EXCERPTED DATA:

* * * * * * *

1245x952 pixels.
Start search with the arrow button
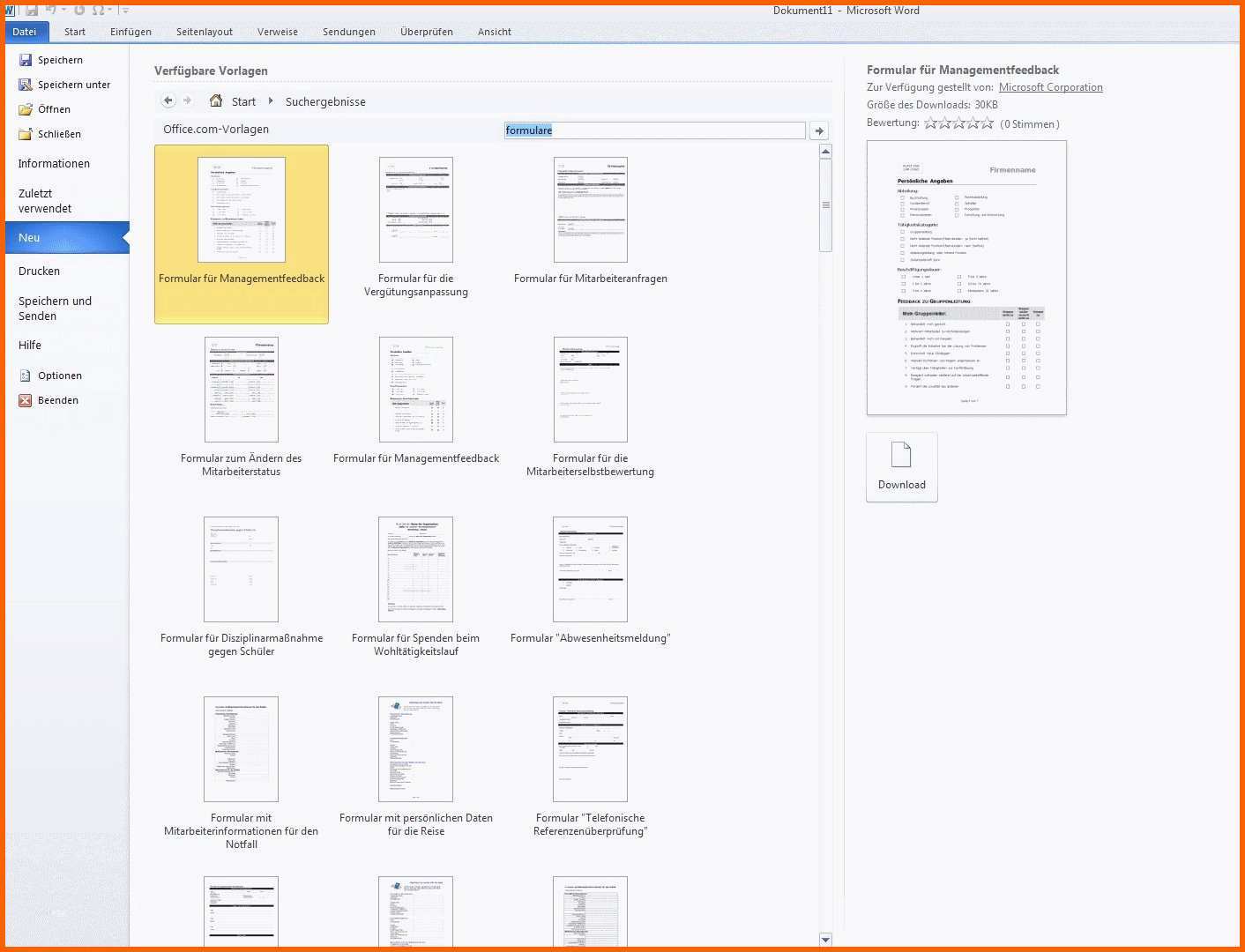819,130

* * * * * * *

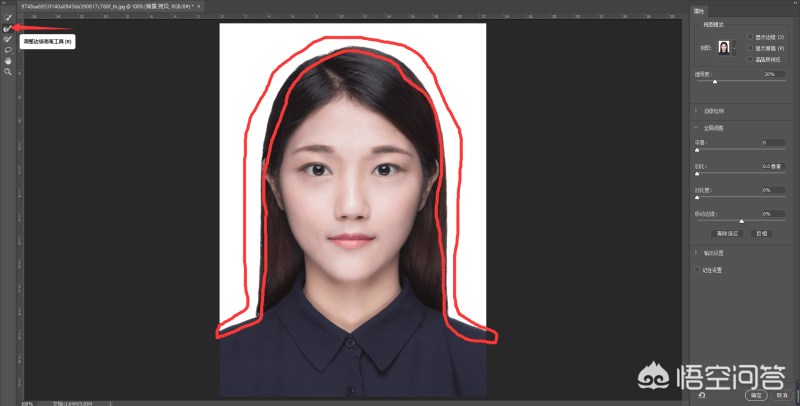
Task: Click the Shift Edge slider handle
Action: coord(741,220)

* * * * * * *

Count how many lines in the listing above contain the string "Click", treating uppercase and lowercase as different, and reply with the number alone.

1